[What you will do]:
Convert only the lines from the one containing "You are a computer-use agent. The image" through the one containing "(x=35, y=250)" into a JSON list of strings, one string per line, with blank lines omitted.

[Data to process]:
** Begin **

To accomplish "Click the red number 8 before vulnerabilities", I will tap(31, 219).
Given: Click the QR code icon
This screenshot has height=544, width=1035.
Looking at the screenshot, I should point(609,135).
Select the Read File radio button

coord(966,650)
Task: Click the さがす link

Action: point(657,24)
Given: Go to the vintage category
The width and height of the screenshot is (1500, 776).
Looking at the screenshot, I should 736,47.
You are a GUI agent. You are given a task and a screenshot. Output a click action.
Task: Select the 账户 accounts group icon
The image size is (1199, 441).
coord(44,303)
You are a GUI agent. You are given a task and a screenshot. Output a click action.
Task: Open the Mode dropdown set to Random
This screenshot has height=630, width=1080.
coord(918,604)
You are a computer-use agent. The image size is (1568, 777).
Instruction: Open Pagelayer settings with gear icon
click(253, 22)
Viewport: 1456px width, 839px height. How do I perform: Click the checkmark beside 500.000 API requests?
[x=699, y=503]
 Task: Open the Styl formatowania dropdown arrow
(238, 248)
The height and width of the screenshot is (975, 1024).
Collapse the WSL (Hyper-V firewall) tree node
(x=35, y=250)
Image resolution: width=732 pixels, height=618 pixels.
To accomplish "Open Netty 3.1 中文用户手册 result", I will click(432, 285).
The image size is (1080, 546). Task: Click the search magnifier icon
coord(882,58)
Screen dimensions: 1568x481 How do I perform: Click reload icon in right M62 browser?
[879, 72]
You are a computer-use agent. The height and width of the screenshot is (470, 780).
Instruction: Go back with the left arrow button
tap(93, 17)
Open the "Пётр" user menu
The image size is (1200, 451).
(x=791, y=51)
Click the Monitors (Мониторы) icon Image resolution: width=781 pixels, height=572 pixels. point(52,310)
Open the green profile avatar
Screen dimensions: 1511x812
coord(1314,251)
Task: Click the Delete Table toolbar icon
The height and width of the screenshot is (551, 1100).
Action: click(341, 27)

** End **

[Finished answer]:
[
  "You are a computer-use agent. The image size is (1568, 777).",
  "Instruction: Open Pagelayer settings with gear icon",
  "click(253, 22)",
  "Viewport: 1456px width, 839px height. How do I perform: Click the checkmark beside 500.000 API requests?",
  "[x=699, y=503]",
  " Task: Open the Styl formatowania dropdown arrow",
  "(238, 248)",
  "The height and width of the screenshot is (975, 1024).",
  "Collapse the WSL (Hyper-V firewall) tree node",
  "(x=35, y=250)"
]